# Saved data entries
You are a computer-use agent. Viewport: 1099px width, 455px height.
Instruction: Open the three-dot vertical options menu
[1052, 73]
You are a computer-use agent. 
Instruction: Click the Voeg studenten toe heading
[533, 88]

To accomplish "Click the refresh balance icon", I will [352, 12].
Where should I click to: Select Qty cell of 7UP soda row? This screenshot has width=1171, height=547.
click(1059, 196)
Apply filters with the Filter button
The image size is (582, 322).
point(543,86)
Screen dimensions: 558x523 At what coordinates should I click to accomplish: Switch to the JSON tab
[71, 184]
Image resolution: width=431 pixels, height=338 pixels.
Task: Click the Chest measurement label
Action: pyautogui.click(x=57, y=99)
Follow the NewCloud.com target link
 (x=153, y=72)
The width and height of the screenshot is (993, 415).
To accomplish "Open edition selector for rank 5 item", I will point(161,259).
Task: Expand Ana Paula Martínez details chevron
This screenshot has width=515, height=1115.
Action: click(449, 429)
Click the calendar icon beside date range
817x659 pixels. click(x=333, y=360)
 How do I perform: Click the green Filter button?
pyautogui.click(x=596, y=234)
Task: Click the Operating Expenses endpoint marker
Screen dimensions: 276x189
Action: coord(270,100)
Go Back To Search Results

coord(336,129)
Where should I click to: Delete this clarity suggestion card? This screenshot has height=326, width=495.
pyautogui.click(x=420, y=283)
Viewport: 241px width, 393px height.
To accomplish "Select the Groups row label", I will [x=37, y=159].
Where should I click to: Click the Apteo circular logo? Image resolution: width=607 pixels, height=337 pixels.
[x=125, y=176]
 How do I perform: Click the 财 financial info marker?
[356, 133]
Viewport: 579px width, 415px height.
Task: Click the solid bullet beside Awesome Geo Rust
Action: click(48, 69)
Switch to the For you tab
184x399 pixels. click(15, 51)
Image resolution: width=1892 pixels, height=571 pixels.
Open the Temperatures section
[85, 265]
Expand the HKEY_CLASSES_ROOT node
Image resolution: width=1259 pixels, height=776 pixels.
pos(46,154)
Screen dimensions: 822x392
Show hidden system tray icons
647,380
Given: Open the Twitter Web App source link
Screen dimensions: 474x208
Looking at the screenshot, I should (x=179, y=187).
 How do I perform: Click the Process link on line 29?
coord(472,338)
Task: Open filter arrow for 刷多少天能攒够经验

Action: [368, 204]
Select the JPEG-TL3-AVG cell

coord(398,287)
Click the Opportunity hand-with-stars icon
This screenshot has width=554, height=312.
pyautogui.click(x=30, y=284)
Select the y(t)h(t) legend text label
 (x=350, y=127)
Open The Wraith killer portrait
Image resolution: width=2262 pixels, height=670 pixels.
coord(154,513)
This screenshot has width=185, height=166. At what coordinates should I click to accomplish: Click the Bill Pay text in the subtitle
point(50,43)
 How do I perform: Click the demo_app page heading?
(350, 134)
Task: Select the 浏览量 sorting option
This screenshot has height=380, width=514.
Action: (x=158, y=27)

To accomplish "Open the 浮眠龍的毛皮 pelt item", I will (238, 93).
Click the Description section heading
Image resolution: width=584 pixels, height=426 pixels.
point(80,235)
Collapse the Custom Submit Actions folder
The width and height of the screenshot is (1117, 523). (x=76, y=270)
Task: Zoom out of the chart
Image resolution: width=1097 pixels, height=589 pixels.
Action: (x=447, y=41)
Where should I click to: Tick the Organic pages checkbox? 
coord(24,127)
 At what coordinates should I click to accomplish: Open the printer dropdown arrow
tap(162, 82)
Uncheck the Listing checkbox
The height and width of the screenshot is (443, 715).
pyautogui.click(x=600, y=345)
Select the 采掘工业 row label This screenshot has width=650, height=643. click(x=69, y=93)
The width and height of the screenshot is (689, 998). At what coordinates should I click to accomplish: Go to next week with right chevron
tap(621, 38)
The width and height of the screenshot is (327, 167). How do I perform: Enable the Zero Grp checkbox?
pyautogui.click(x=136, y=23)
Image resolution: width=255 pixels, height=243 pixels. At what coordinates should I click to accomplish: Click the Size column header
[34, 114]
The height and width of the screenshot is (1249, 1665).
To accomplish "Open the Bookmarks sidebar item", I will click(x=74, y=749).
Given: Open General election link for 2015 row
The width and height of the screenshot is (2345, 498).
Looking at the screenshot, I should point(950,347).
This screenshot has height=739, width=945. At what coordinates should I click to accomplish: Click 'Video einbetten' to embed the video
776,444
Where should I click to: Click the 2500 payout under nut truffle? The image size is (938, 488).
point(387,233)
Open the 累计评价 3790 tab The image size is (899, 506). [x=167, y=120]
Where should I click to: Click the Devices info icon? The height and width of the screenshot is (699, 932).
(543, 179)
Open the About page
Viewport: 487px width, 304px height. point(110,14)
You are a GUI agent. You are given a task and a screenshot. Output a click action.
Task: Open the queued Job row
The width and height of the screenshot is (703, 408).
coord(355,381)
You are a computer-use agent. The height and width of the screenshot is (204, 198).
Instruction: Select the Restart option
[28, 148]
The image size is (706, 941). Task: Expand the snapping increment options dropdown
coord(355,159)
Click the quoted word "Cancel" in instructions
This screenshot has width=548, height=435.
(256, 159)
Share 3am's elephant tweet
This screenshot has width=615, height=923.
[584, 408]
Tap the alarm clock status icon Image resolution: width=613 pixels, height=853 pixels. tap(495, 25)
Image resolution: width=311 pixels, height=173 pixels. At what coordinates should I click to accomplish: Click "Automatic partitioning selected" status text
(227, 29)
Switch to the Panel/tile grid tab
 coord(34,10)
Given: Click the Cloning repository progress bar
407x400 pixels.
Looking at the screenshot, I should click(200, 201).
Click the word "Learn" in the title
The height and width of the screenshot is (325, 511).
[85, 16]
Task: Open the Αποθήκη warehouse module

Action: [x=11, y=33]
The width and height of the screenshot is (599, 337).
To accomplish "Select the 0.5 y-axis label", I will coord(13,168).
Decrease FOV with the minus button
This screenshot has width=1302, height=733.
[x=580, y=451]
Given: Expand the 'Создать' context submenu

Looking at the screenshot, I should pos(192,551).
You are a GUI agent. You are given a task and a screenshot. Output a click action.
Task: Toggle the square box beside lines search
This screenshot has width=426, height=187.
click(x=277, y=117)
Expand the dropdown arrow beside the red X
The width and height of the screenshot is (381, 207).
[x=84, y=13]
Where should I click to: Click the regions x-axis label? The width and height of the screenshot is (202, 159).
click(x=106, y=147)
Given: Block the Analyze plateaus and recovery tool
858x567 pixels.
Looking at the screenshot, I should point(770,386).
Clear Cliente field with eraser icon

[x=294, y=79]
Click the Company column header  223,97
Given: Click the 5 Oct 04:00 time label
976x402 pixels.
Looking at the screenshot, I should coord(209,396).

# Required work
Display each line of the data where "computer" occurs.

# Output for this task
You are a computer-use agent. Viewport: 1099px width, 455px height.
You are a computer-use agent. 
You are a computer-use agent. The height and width of the screenshot is (204, 198).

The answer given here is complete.